- cross-posted to:
- technology@lemmit.online
- cross-posted to:
- technology@lemmit.online
AI doomsday warnings a distraction from the danger it already poses, warns expert::A leading researcher, who will attend this week’s AI safety summit in London, warns of ‘real threat to the public conversation’
What’s the difference from unethical human systems?
No ethics based lapses.
Humans in a systemic unethical system can be individually ethical using deception or until the system grinds them to dust.
An unethical ai built on unethical data will reinforce unethical behavior forever.
Then the only recourse is to create ethical constraints. Challenging, but possible, even with current LLM technology.

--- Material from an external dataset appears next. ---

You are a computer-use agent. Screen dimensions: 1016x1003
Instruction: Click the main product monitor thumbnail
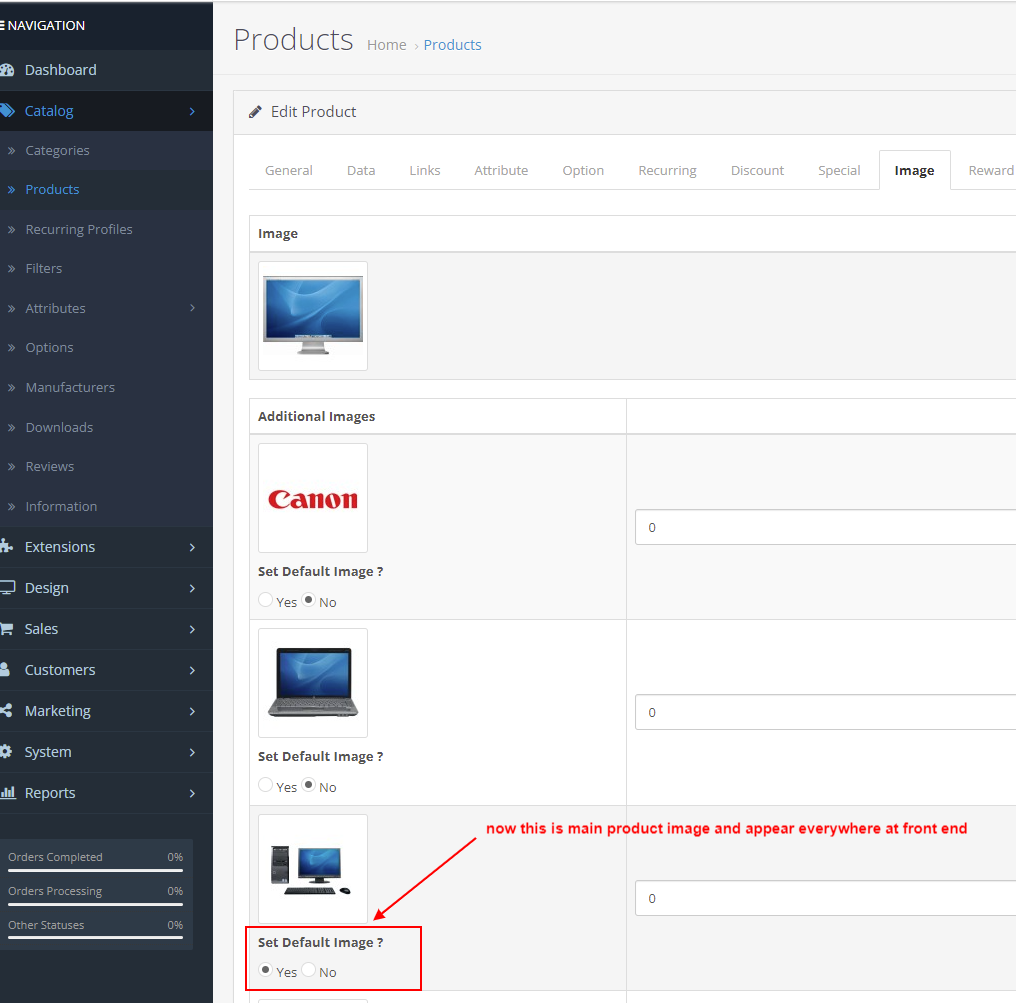(313, 316)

Folks expect humans to be unethical, and [at least try to] put in checks and balances for it. When it’s an AI, on the other hand, lots of folks are too computer-illiterate to treat it as anything but infallible magic.
No coffee breaks
It’s the fact that ethical people can easily create unethical AI. The core problem is reinforcing biases/stereotypes in the data without realizing. Obviously there are other concerns about purposefully doing unethical stuff, but the real issue is that AI/ML just learns from what it’s given.
Examples range from cameras that think most people from Asia have their eyes closed https://www.digitaltrends.com/computing/facial-recognition-software-passport-renewal-asian-man-eyes-closed/ to things like Amazon reinforcing gender hiring biases https://www.reuters.com/article/us-amazon-com-jobs-automation-insight-idUSKCN1MK08G
Ultimately even when built “correctly” AI can be extremely dangerous.
An AI can’t be fined or imprisoned.
Neither can the rich who run our shit today
Upvote for a good, thought provoking question.
Allegedly you can bring a bad human actor to justice, though we typically do not.